[Advice] Dealing with an immense URl structure full of canonicals with Budget & Time constraint
-
Good day to you Mozers,
I have a website that sells a certain product online and, once bought, is specifically delivered to a point of sale where the client's car gets serviced.
This website has a shop, products and informational pages that are duplicated by the number of physical PoS. The organizational decision was that every PoS were supposed to have their own little site that could be managed and modified.
Examples are:
- Every PoS could have a different price on their product
- Some of them have services available and some may have fewer, but the content on these service page doesn't change.
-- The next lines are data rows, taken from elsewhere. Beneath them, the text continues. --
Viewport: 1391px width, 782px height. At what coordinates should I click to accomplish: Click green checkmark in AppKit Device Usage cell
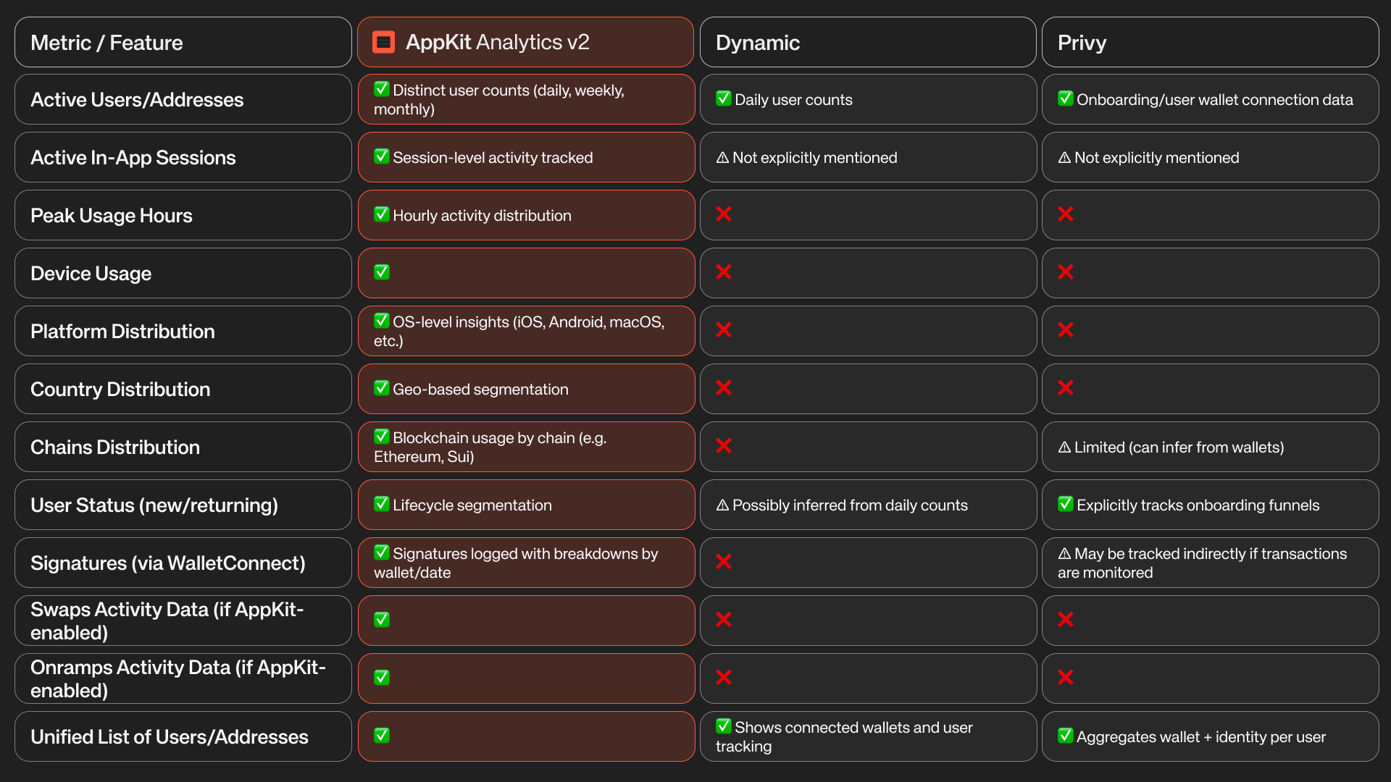tap(382, 272)
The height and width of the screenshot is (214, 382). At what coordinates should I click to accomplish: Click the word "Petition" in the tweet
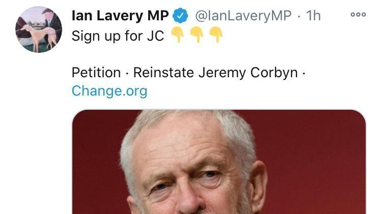(x=96, y=72)
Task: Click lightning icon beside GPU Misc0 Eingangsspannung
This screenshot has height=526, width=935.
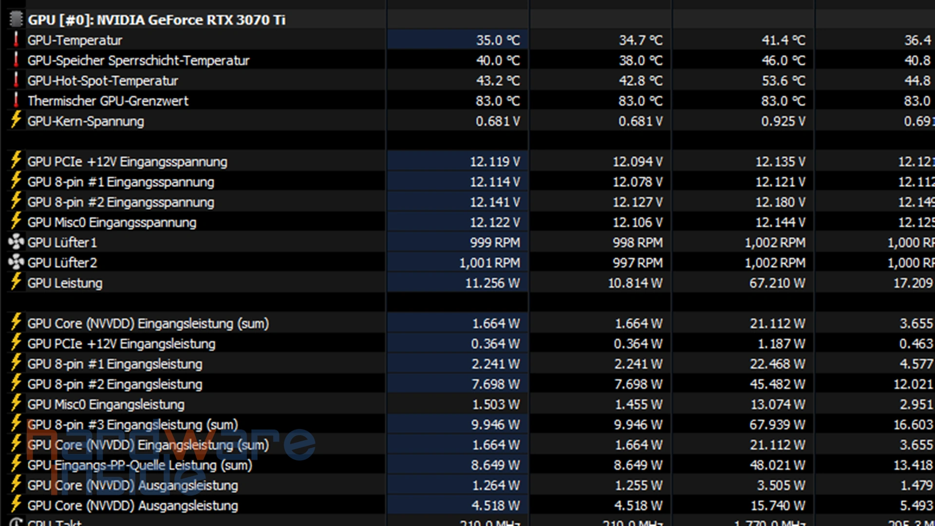Action: 16,222
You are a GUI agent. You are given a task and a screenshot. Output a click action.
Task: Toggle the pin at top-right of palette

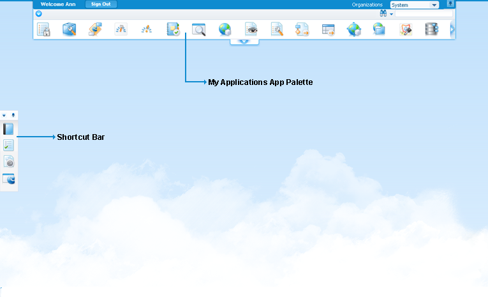(x=450, y=4)
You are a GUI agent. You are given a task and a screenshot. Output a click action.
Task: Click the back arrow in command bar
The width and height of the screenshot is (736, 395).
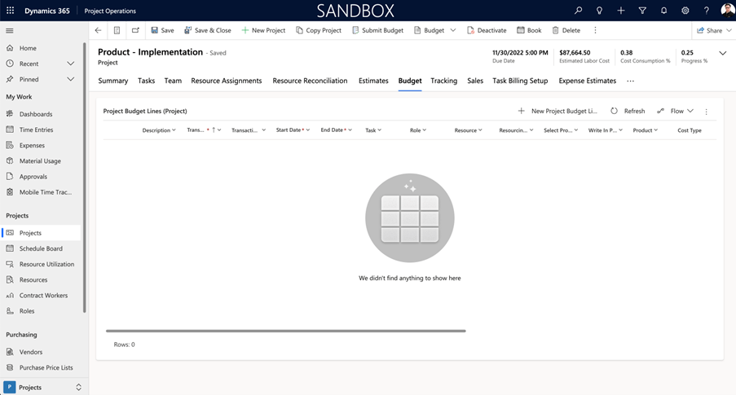(99, 30)
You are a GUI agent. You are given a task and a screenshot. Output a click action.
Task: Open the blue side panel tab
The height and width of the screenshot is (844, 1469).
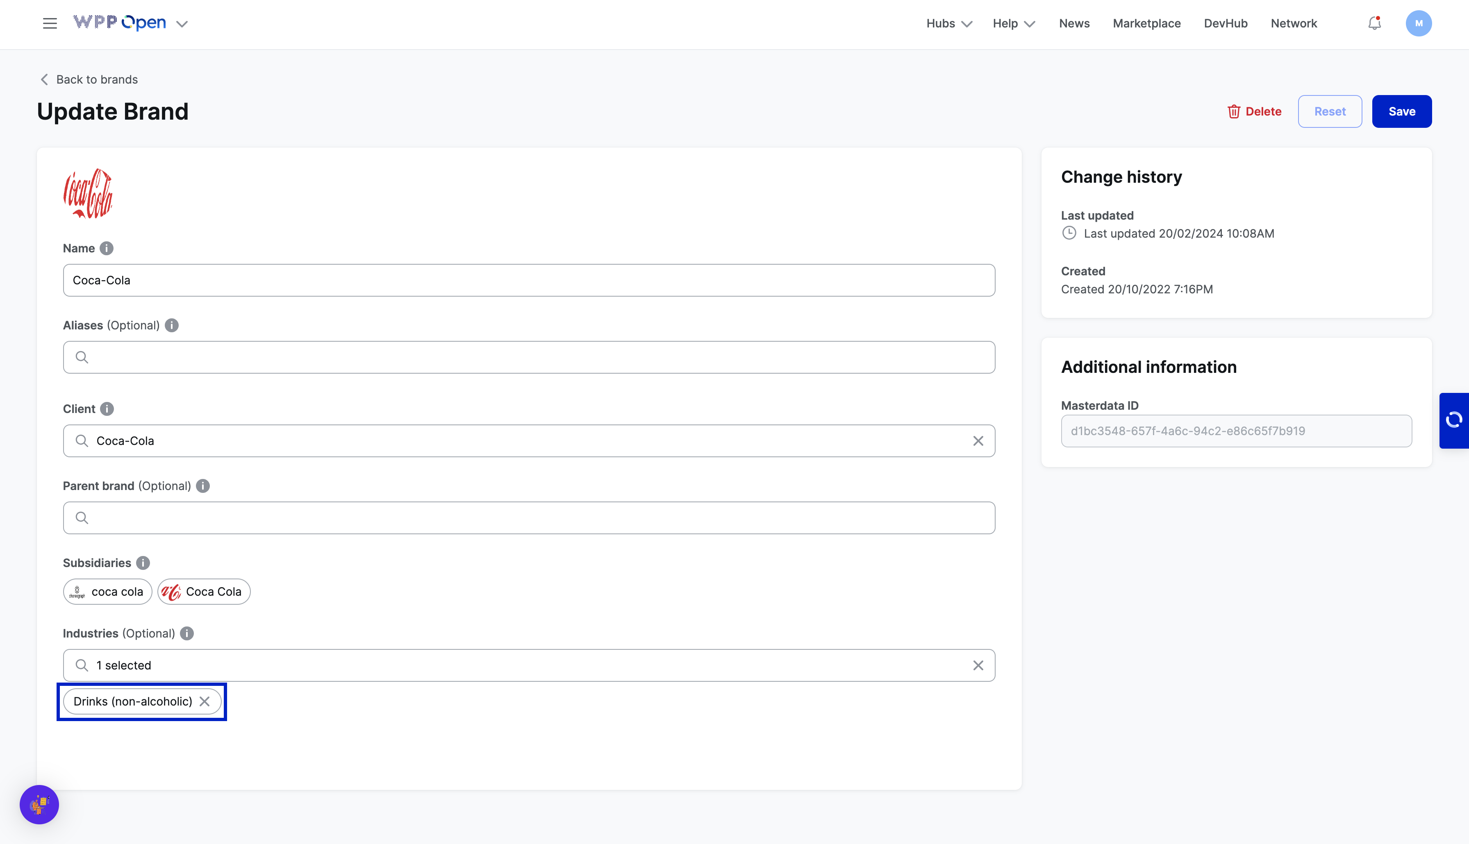[1453, 420]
I get over a million URls that are, supposedly, all treated with canonical tags to their respective main page. The reason I use "supposedly" is because verifying the logic they used behind canonicals is proving to be a headache, but I know and I've seen a lot of these pages using the tag.
i.e:
- https:mysite.com/shop/ <-- https:mysite.com/pointofsale-b/shop
- https:mysite.com/shop/productA <-- https:mysite.com/pointofsale-b/shop/productA
The problem is that I have over a million URl that are crawled, when really I may have less than a tenth of them that have organic trafic potential.
Question is:
For products, I know I should tell them to put the URl as close to the root as possible and dynamically change the price according to the PoS the end-user chooses. Or even redirect all shops to the main one and only use that one.I need a short term solution to test/show if it is worth investing in development and correct all these useless duplicate pages. Should I use Robots.txt and block off parts of the site I do not want Google to waste his time on?
I am worried about: Indexation, Accessibility and crawl budget being wasted.
Thank you in advance,
-
Hey Chris!
Thanks a lot for your time. I did send you a PM the day after your original post, I will send you another :).
Thanks a lot for your additionnal advice. You're right about managing client's expectations and its crucial. You're pointing out some valid points and I will have to ponder about how I approach this whole situation.
Charles,
-
Hey Charles,
No problem, I've been out of the office most of the past week so I'm trying to catch up on a few of these now, sorry! I don't recall seeing any PMs either.
I feel weird to recommend shaving 3/4 of their site on which they put a lot of money in.
That's perfectly normal and I'd have the same reservations. If you do decide to go ahead with it though (and I'm absolutely not looking to push you into a decision either way, just providing the info) you can highlight the fact that paying a lot of money for a website doesn't make it inherently good. If those extra pages are providing no unique value then they're just a hindrance to their long-term goal of earning a return from that site via organic traffic.
It's a conversation we have semi-regularly with new clients. They think that because they just spent $20k on a new site, making changes to it is silly and a waste of the money they invested in the first place. "Sure it's broken but it was expensive"... I don't think search engines or users really care how much it cost
in the eyes of the client, it may come off as bold.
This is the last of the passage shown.